SELECTED PASSAGE –

--------------------------------------------------

For several years, UNFI has focused on a “build out the store” strategy centered on selling more specialty items to conventional grocers and selling a curated selection of conventional products to specialty retailers.
“We've made tremendous progress, but we still have an incredible opportunity ahead to simplify our business, optimize our network, improve the associate experience and stay at the forefront of the industry,” Dorne said.
Expanding its high-margin goods and services is another broad opportunity UNFI is pursuing. This includes getting more retailers to use its approximately 150 professional services like accounting and marketing.
Currently, UNFI’s conventional retail customers subscribe to an average of five to six services, but fewer than 10% of specialty retail customers utilize its services, said UNFI's Chief Marketing Officer Amanda Helming, indicating an opportunity to grow. UNFI is also rolling out processes to speed the supply of fresh products to shelves and aims to triple its e-commerce business over the next three years by building out categories through initiatives like its recently launched Community Marketplace, Helming said.
In addition, UNFI plans to significantly expand its private label assortment in step with retailer demand, rolling out around 200 new private label products annually under brands like Field Day, Woodstock and Essential Everyday. In the fall, the company will relaunch the Wild Harvest natural and organic brand introduced by Supervalu in 2008.
“In just two years across the food retail landscape, private brands have evolved from a pure profit play to a destination driver,” said Helming.
Questions remain over CEO succession
Altogether, UNFI plans to win $38 billion in additional business from its existing customers and over $70 billion in business from new customers. Chris Testa, the company’s president, said it sees multiple opportunities to claim additional share of the $1 trillion wholesale market, noting that most new volume would come from small and medium-sized deals rather than large, sweeping contracts.
“We don't have a single competitor,” he said. “We are sourcing volume from captive distribution, from local suppliers, from national wholesalers, even folks that are buying things from club stores that now want us to service them.”

--------------------------------------------------

STUDY MATERIAL –
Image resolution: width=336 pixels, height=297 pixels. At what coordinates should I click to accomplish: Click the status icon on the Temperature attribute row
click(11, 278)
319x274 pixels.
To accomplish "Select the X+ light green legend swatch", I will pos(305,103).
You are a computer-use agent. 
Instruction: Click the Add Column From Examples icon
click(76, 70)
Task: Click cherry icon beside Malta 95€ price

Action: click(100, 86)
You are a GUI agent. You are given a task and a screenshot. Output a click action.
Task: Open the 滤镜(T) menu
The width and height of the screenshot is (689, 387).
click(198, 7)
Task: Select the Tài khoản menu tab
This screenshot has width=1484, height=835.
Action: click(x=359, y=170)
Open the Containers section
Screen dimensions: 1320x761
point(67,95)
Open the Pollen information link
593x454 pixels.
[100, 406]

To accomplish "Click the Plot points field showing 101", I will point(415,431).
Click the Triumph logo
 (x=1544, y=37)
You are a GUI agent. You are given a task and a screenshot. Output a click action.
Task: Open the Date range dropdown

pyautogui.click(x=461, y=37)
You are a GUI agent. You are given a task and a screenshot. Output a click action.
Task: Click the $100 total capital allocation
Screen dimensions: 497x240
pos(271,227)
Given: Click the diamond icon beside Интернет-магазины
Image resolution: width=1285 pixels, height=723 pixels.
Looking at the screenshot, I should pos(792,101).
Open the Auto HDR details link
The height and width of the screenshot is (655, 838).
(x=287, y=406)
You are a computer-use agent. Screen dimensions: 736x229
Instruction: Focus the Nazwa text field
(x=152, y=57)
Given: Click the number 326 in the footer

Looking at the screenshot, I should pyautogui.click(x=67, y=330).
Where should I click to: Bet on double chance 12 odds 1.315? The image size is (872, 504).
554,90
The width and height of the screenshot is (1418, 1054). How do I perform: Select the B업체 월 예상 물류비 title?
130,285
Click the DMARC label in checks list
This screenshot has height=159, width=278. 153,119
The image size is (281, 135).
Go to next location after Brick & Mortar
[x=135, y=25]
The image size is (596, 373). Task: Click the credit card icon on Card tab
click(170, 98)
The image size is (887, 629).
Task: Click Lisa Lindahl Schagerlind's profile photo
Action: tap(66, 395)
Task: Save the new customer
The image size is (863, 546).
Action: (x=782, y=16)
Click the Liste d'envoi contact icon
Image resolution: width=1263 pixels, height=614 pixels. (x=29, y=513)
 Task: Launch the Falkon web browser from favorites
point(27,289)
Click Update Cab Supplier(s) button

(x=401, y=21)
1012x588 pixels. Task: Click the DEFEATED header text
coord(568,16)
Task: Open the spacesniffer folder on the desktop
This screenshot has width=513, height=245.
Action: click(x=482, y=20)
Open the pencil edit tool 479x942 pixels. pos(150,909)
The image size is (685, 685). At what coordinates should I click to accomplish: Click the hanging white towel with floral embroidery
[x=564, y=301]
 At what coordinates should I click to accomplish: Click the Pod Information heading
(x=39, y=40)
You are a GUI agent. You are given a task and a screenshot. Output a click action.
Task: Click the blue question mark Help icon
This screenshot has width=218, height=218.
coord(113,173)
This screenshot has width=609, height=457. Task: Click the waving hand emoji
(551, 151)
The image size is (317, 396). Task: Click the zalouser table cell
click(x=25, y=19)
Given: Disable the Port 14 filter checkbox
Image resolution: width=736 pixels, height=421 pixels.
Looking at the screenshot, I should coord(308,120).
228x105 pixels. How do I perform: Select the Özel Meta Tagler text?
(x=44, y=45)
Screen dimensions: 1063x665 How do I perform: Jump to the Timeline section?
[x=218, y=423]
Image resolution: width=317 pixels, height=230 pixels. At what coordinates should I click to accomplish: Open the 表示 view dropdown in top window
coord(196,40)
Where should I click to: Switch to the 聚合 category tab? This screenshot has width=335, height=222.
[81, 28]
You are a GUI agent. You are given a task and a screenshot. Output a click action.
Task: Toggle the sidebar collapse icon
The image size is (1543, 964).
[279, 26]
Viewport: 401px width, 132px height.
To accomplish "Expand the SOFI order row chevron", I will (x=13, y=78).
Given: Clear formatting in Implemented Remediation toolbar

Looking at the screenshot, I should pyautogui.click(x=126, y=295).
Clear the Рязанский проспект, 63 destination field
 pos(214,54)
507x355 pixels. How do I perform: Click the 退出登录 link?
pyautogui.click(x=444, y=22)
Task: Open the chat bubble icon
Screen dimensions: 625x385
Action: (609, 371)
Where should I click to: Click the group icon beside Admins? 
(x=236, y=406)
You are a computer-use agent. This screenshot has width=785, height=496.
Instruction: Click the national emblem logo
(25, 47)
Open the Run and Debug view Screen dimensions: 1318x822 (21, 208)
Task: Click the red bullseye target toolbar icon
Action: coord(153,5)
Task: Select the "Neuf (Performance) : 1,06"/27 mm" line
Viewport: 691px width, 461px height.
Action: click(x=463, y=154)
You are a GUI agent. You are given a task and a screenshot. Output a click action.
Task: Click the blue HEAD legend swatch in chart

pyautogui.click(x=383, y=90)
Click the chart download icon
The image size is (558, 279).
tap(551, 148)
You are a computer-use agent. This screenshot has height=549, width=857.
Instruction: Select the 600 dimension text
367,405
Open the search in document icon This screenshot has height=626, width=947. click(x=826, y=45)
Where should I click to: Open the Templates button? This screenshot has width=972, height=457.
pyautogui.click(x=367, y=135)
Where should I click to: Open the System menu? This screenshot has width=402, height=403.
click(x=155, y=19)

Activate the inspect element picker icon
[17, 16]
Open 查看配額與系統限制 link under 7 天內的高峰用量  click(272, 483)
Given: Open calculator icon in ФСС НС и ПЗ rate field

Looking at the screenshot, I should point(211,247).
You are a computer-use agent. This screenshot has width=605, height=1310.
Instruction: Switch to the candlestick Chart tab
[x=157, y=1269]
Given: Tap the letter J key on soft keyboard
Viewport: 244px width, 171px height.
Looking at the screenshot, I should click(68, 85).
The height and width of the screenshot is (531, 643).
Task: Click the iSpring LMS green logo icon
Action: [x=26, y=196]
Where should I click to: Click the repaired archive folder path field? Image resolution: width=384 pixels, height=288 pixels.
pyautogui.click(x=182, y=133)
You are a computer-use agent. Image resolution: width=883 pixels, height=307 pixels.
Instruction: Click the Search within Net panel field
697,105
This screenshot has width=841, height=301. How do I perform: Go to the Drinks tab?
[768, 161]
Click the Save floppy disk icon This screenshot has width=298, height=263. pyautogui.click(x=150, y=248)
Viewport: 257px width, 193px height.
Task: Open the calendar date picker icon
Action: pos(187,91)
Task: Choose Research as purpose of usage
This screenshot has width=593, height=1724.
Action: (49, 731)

--------------------------------------------------

WORK INSTRUCTION A –
Could you update the UNFI strategy excerpt between "In addition, UNFI" and "Supervalu in 2008.", inclusive, by replacing "annually" with "each year"?
WORK INSTRUCTION B –
How would the UNFI strategy excerpt go on after its final sentence? Continue it from there.

REPLY A –
In addition, UNFI plans to significantly expand its private label assortment in step with retailer demand, rolling out around 200 new private label products each year under brands like Field Day, Woodstock and Essential Everyday. In the fall, the company will relaunch the Wild Harvest natural and organic brand introduced by Supervalu in 2008.

REPLY B –
“We've made tremendous progress, but we still have an incredible opportunity ahead to simplify our business, optimize our network, improve the associate experience and stay at the forefront of the industry."
Eric Dorne
Chief operating officer, UNFI
Through its growth plan, UNFI aims to become the dominant player in North American wholesaling and fully leverage the assets it gained in the Supervalu acquisition. The timing of that plan is awkward, however, given Spinner’s impending retirement, first announced last year and set for this summer. The company recently extended his contract as it searches for a successor.
A new CEO, which UNFI is set to name late this summer or early fall, according to Spinner, could amend or even wipe away the plan set forward by their successor. Addressing this concern, Spinner said the company board is prioritizing someone who is a culture fit and endorses its new strategy for the top role.
“We're going to find a candidate who's going to embrace the culture of the strategy that we've worked so hard to create,” he said.
In an investor note issued on Thursday, R5 Capital analyst Scott Mushkin expressed admiration for UNFI’s growth plan, but said the timing so close to Spinner’s departure creates uncertainty.
“Any strong outside leader will undoubtedly want to put their own stamp on both the company's strategy and personnel, which creates a cloud of uncertainty in our minds,” Mushkin noted. “The sooner that the search for the CEO can be completed, the better off both the company and shareholders could be. An internal candidate would seem to make the most sense to us at this stage."